プラごみが多いとはいえ、「ペットボトルについてはリサイクルされているのでは?」と思う方も多いはず。確かに、各家庭におけるペットボトルのリサイクルは徹底されていて、回収率は80%程度。なのに、使い終わったペットボトルがごみとなって海や川に流出し、その量が増え続けているのはなぜなのでしょうか。
理由は、回収が追いつかないほどの消費量……に他なりません。
空港や駅、オフィス、大学、遊園地、公的施設などで使われたペットボトルは家庭とは違い、水でゆすいであるわけではありません。キャップやラベルも外されていないので、リサイクルされずにプラごみとして処理されています。そのようなプラごみはこれまで中国などへ輸出していましたが、中国が輸入禁止の措置を決めたことで、行き場を失いつつある状況です。輸出できなくなったプラごみをいかに自国で処理するのか……そのヒントは、ヨーロッパにありました。
回収率97%のノルウェーに学ぶ
ヨーロッパでは、ペットボトルにデポジット制を取り入れている国が多くあります。
例えば、北欧のノルウェーでは、ペットボトル回収率はなんと97%!
同国ではペットボトルはあらかじめ預かり金(デポジット)を上乗せした額で販売されていて(日本円にして約16~33円)、飲み終わった後のペットボトルを専用の機械に入れると、上乗せ分が返金されるしくみを採用しているのです。
しかも、この専用の機械はペットボトルだけでなく、缶やビンを自動で仕分けることができます。また、ジュースなどの液体が残っている場合は回収せずにはねるため、デポジットは戻ってこないのだとか。つまり、きちんとリサイクルをしない人には「罰金」となるわけです。
このようなデポジット制が成り立つのは「プラスチック容器は貸しているもの」という概念があるからなのだそう。

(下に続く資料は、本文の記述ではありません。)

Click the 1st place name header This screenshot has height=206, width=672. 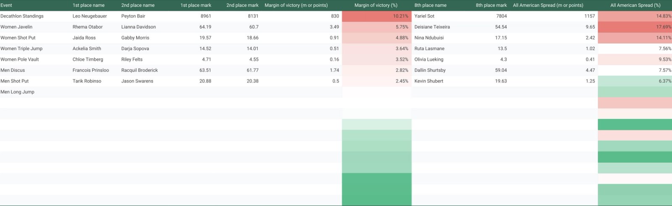[x=89, y=5]
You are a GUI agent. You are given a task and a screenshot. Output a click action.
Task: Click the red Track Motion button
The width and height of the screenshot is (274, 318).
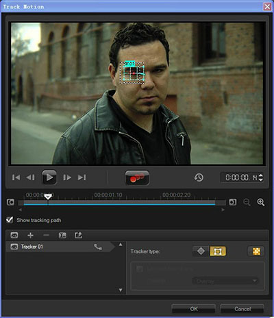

また、ノルウェーではプラスチック製造業者に環境税が課されており、リサイクルするたびに課税率が減るというシステムです。製造業者全体でリサイクル目標値の95%に達した場合はなんと税金が免除されるといいます。もちろん、回収されたプラごみは品質によって繊維製品や新しいペットボトルなどにリサイクルされています。